Although National School Choice Week is traditionally a time to celebrate freedom, it also provides an important opportunity to reflect on the disturbing fact that the U.S. government-run school system abhors individual choice and now serves as one of the world’s largest socialist propaganda organizations.

The government’s education monopoly emboldens an army of left-leaning administrators and teachers to indoctrinate students with their political ideology, which is much closer to Karl Marx than James Madison.

It’s no wonder then that 51 percent of Americans aged 18 to 29 and 57 percent of self-identified Democrats now have a positive view of socialism, according to a 2018 Gallup poll.

How did this happen? Could it be that the majority of those surveyed flunked U.S. and world history? Did they fall asleep during the history lessons on the horrors of the Soviet Union and Mao’s China? Probably not. It’s much more likely these people, like millions of others, have received an education teeming with socialist propaganda.

One doesn’t have to look far to find evidence socialism has permeated government schools. The National Education Association, which includes more than three million members (the largest union in the United States), doesn’t even try to hide its socialist philosophy. Among its “Core Values,” NEA lists: “Collective Action.

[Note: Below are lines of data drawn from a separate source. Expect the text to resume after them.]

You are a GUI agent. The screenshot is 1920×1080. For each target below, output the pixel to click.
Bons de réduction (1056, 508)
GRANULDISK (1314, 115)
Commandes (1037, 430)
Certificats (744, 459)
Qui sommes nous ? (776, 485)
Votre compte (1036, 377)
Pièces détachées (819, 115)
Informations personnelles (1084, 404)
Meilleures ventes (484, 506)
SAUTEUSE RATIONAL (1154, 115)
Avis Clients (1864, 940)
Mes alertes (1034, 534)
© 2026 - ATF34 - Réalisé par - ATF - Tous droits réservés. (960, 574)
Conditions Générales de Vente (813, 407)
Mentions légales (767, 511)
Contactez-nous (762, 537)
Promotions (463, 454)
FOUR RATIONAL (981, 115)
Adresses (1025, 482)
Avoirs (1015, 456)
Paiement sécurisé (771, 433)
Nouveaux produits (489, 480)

We believe individuals are strengthened when they work together for the common good … we improve both our professional status and the quality of public education when we unite and advocate collectively.”

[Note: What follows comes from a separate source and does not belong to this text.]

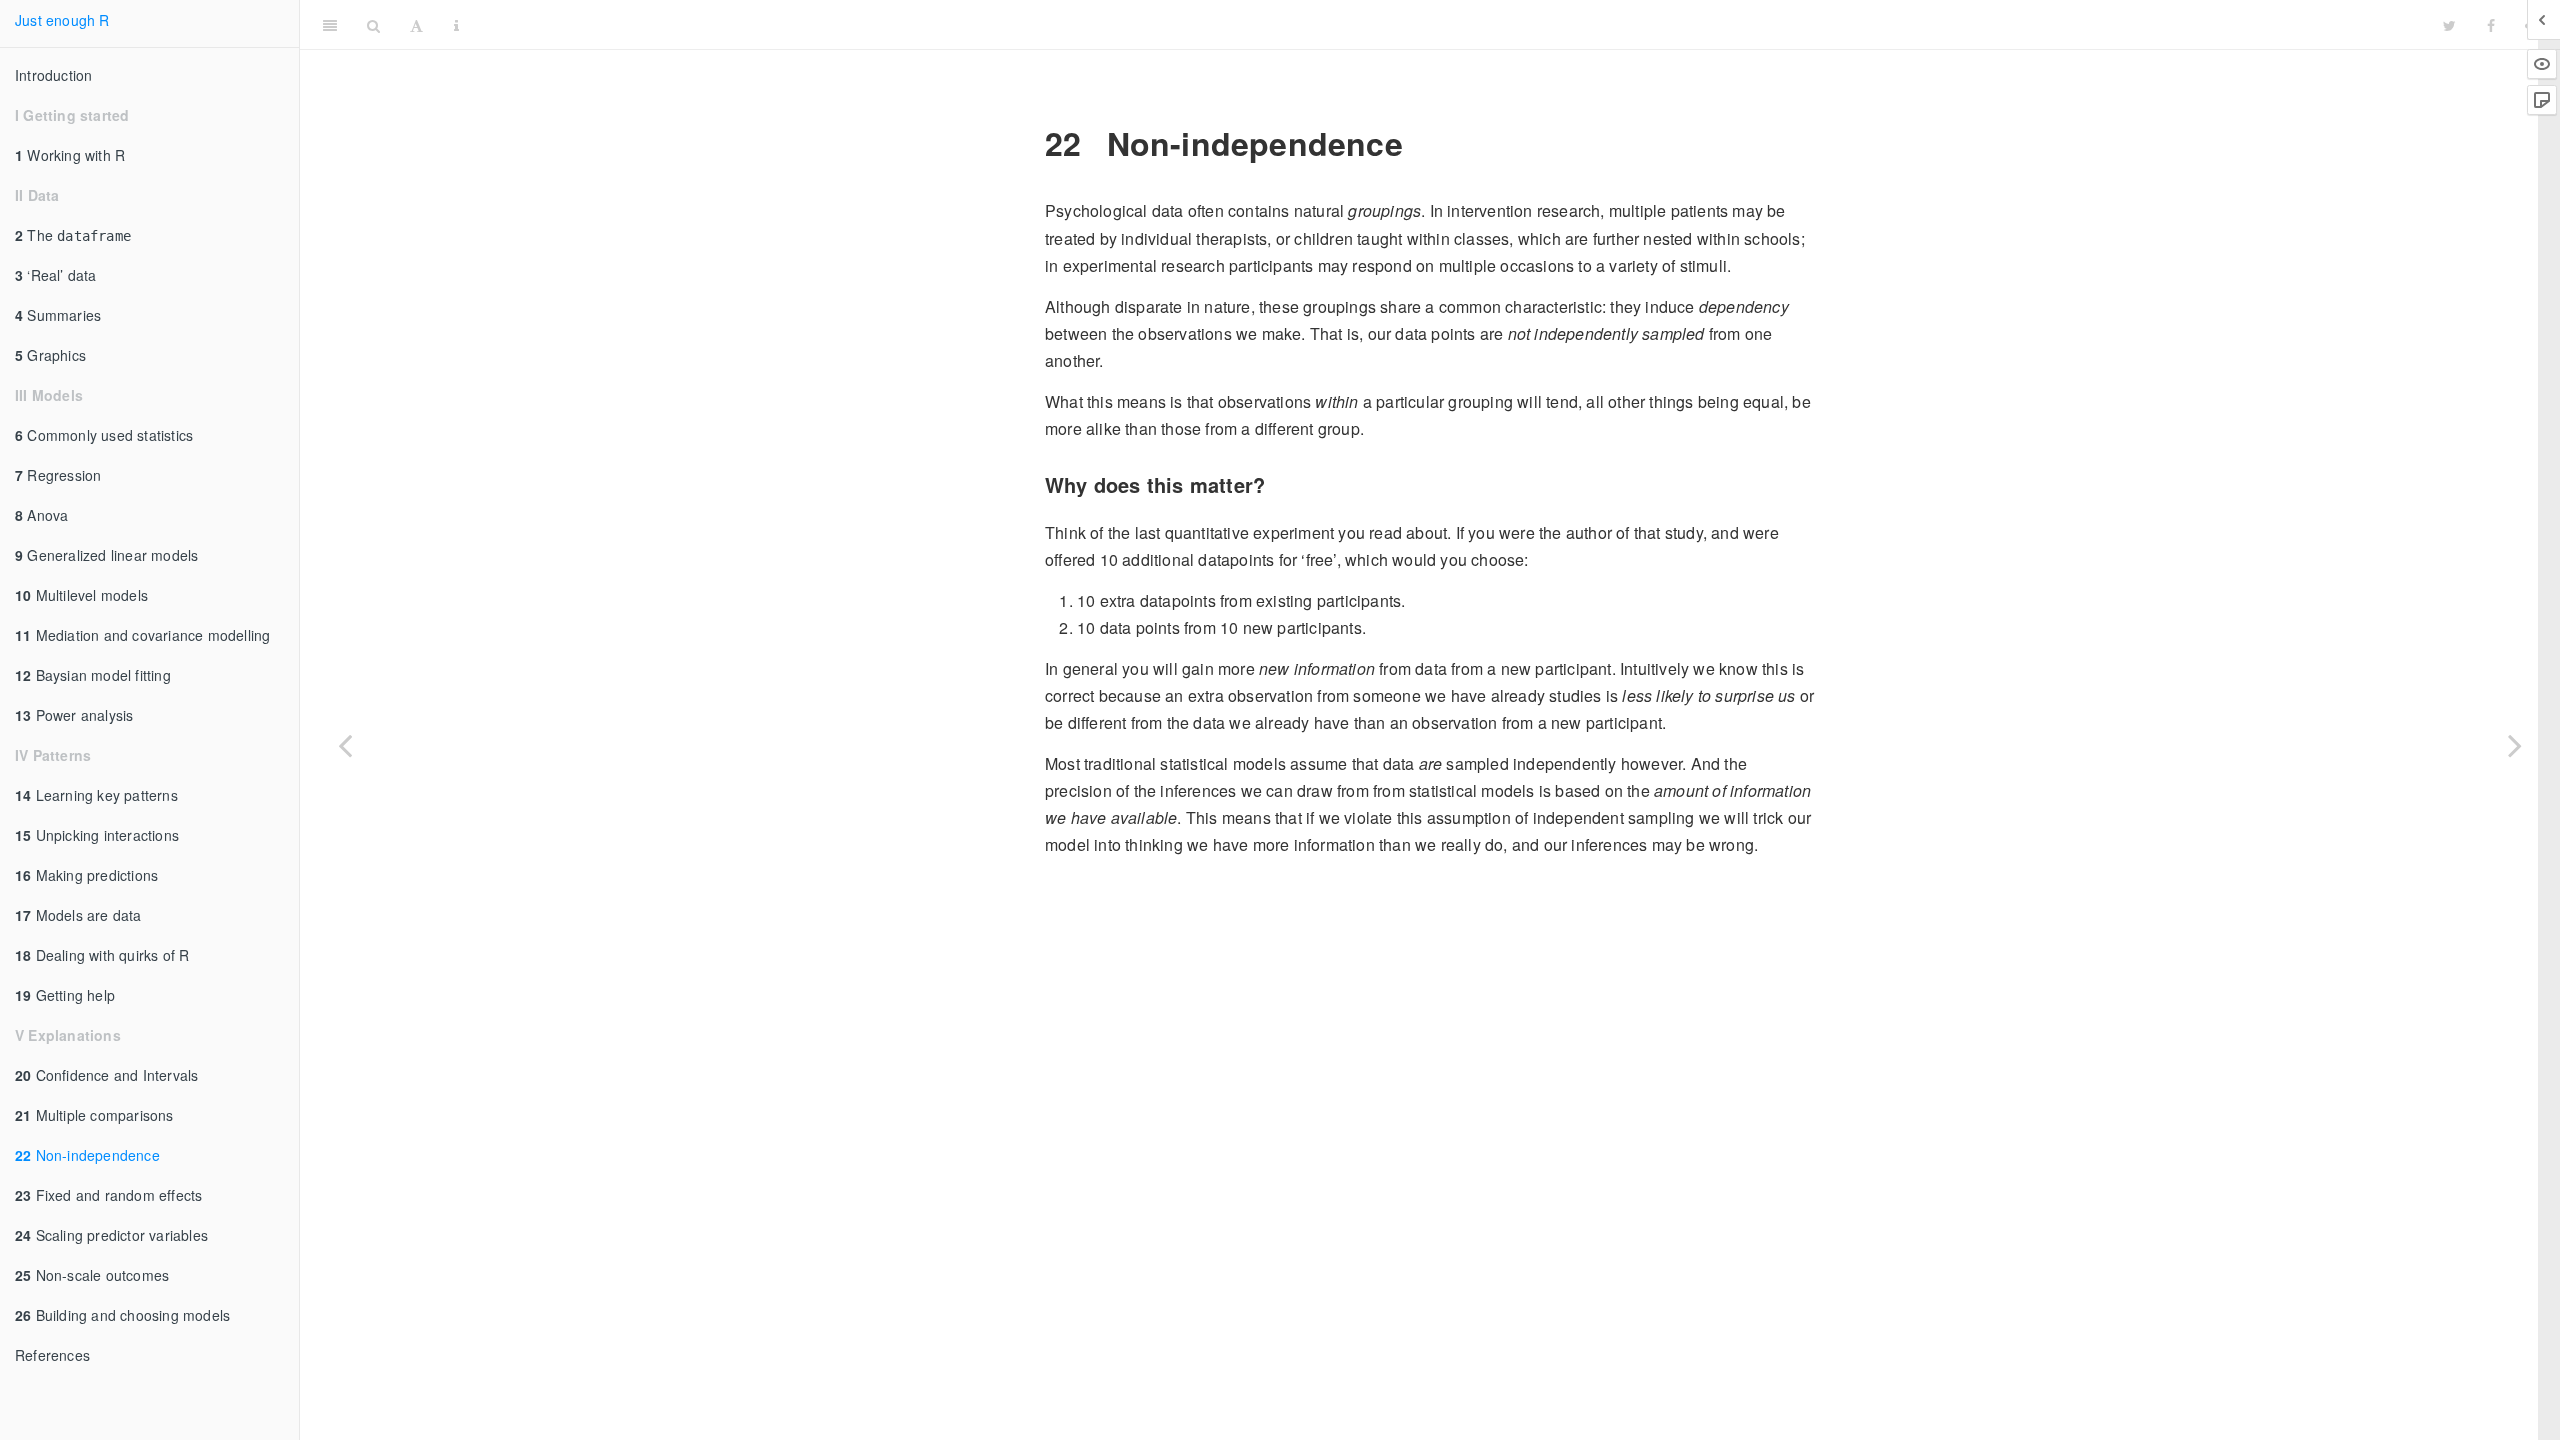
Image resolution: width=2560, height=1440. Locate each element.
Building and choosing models (122, 1315)
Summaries (58, 315)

Additional examples abound of teachers and administrators engaging in socialist activities inside and outside classrooms. For instance, Jesse Sharkey, president of the Chicago Teachers Union, is a member of the International Socialist Organization. He even moderated two panels at the 2018 Socialism Conference in Chicago. Other participants on the panel have been linked to the ISO and Democratic Socialists of America, the largest socialist organization in the United States.

During the 2018 West Virginia teachers strike, Zac Corrigan, a member of the International Youth and Students for Social Equality, called for “living wages,” single-payer health care, a government-run universal jobs guarantee program, and the need for getting students—your children—more involved in teachers’ union activities.

Many parents recognize that something is amiss in the government-run school system, but they feel trapped because they cannot afford to transfer their child to a private school or don’t have the time or money to homeschool.

It doesn’t have to be that way, however. Parents can break this broken model by demanding universal education choice, which can best be provided through a universal education savings account program.

ESAs allow parents to remove their children from socialist classrooms by providing them with a tax-free account that can be used to pay for education-related expenses at other public schools, private schools, or even for homeschooling. ESAs, which are funded using the money already allotted for public schools, would empower parents to enroll their children in schools that teach our nation’s founding principles of freedom, self-reliance and limited government.

Giving parents and students education freedom would finally bring robust competition to the education sphere, forcing government-run schools to rethink the wisdom of maintaining their socialist-driven curriculum programs, including those linked to Common Core.

The best way to stop the march toward socialism in the United States is to provide all parents the opportunity to choose the educational path that most aligns with their values. Until parents have the freedom to choose their children’s education, students will be unable to escape these socialist indoctrination centers.

As President Ronald Reagan so eloquently warned us: “Freedom is never more than one generation away from extinction. We didn’t pass it on to our children in the bloodstream. The only way they can inherit the freedom we have known is if we fight for it.”

The fate of freedom hangs in the balance. Unless Americans demand education freedom, Reagan’s warning will become reality: “you and I may well spend our sunset years telling our children and our children’s children what it once was like in America when men were free.”